Once you find the line with "You are a GUI" in the entries below, print it and each line after it up to and including the line with "Where should I", exactly, without pictures.

[AVAILABLE RECORDS — start]

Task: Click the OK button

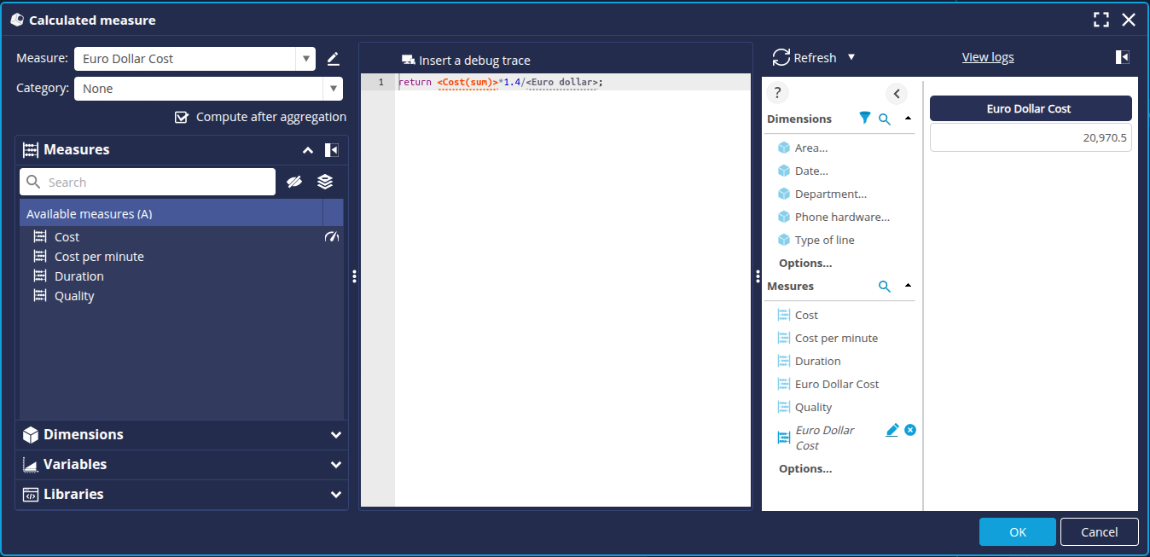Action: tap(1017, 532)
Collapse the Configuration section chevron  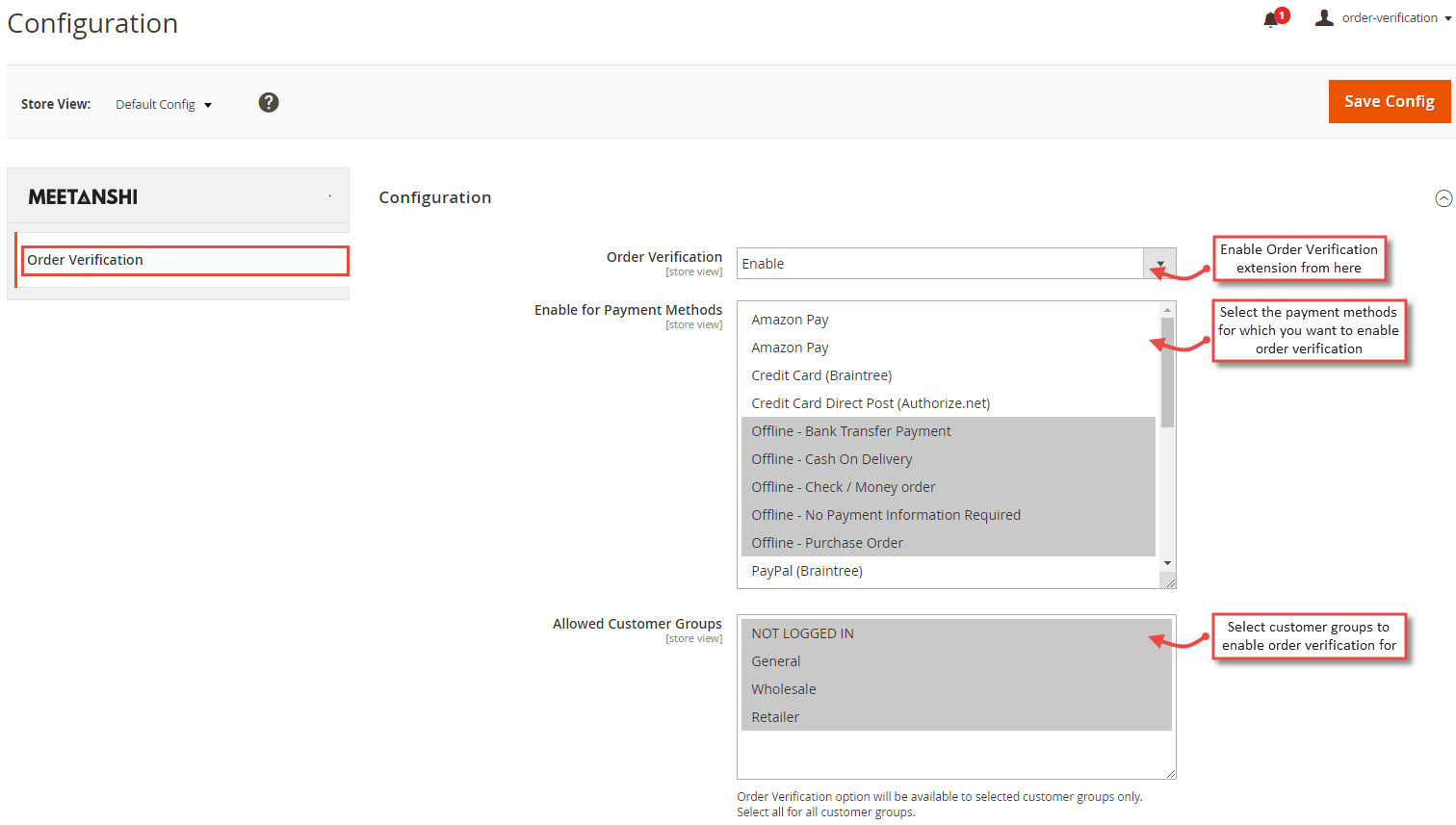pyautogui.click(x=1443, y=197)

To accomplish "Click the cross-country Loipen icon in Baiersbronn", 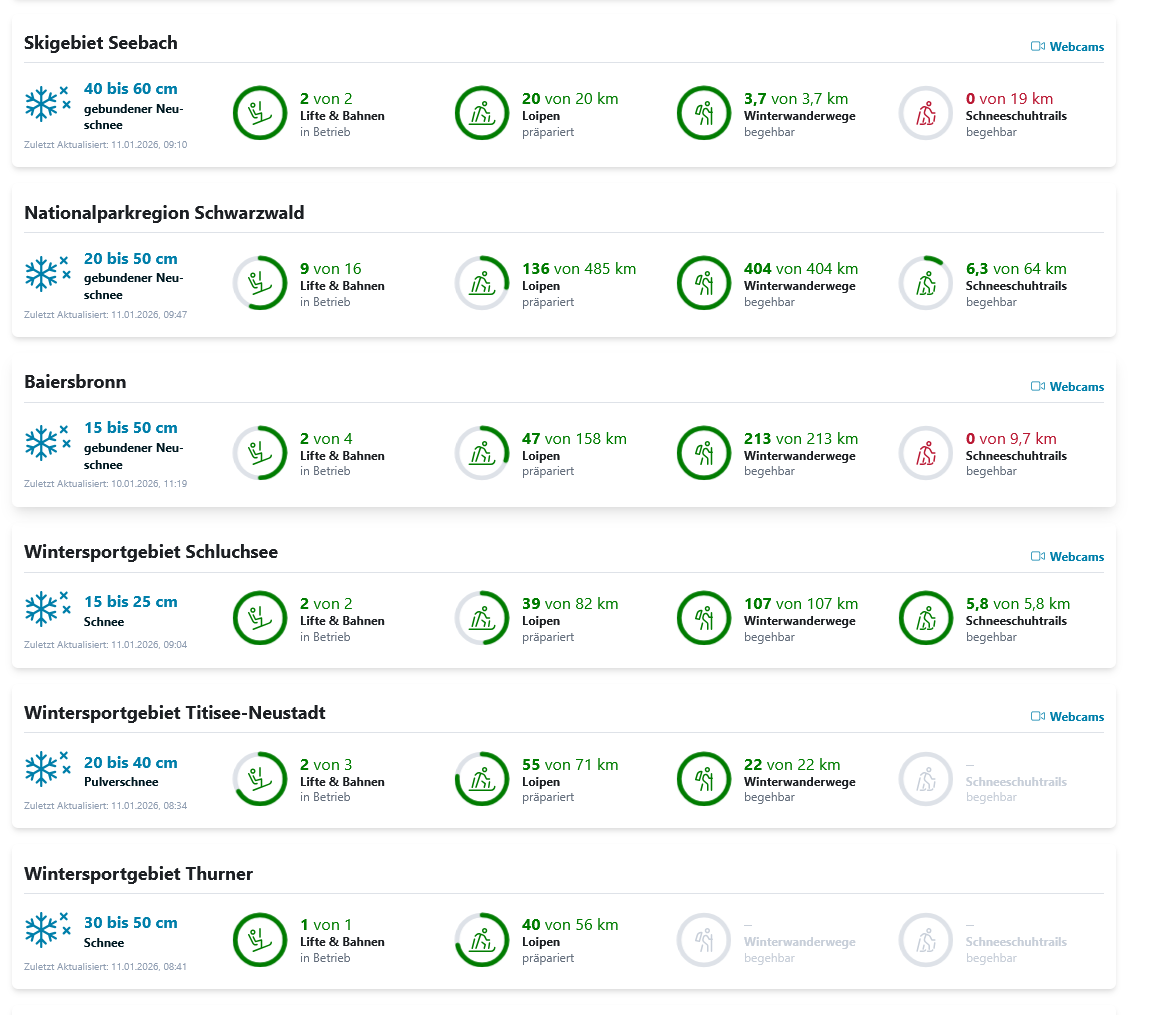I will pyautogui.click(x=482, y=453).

[AVAILABLE RECORDS — finish]
[AVAILABLE RECORDS — start]

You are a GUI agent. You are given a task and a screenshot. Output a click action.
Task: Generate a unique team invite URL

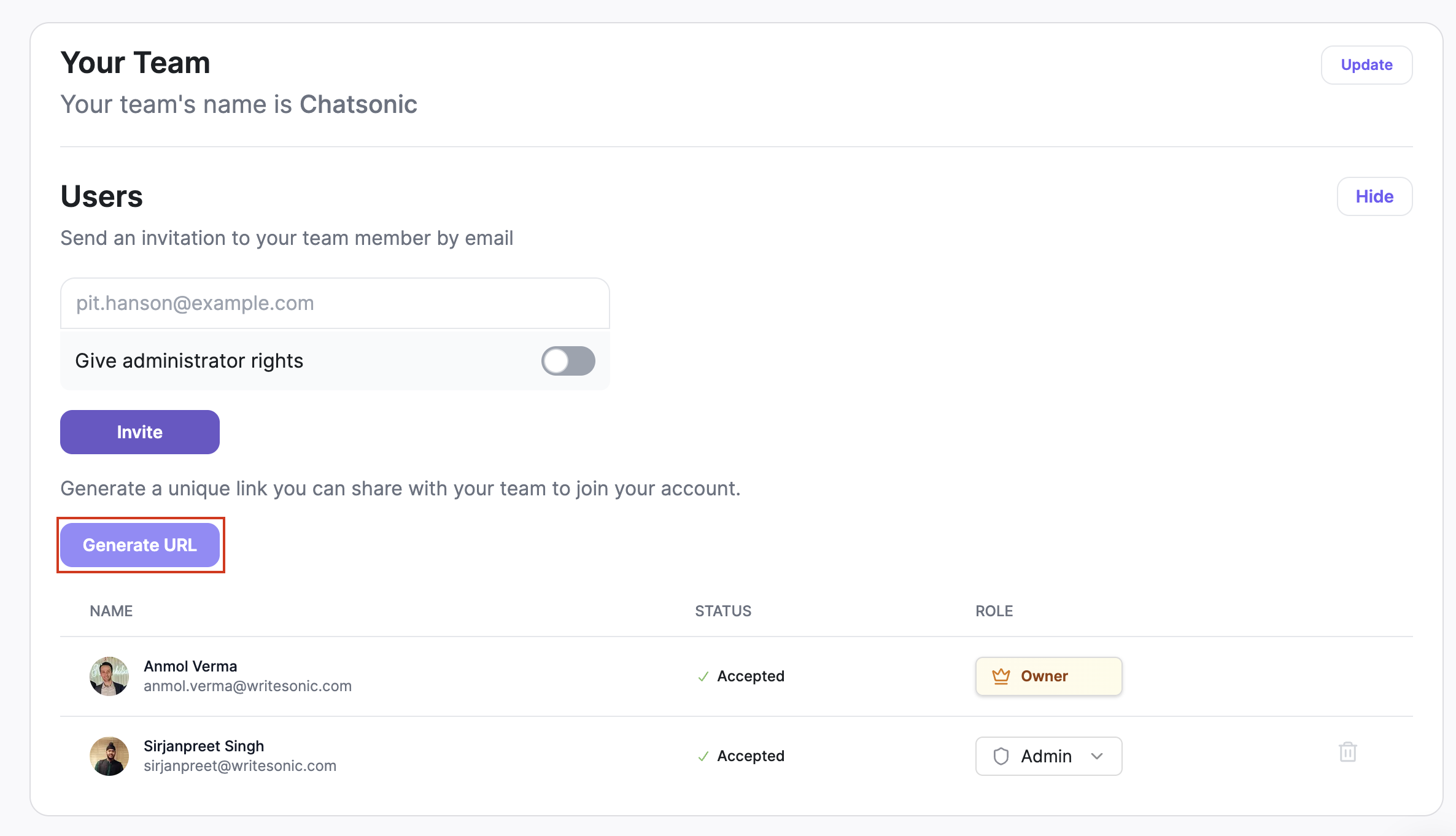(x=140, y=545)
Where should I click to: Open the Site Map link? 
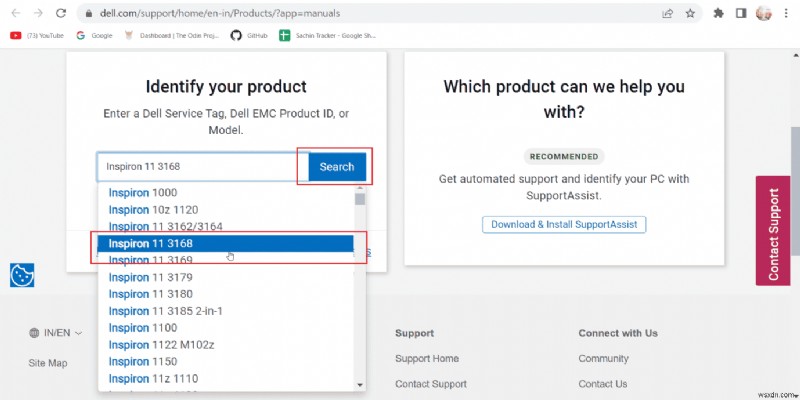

[AVAILABLE RECORDS — finish]

## [REPLY TO THE TASK]
You are a GUI agent. You are given a task and a screenshot. Output a click action.
Task: Generate a unique team invite URL

(x=140, y=545)
Where should I click to: Open the Site Map link? 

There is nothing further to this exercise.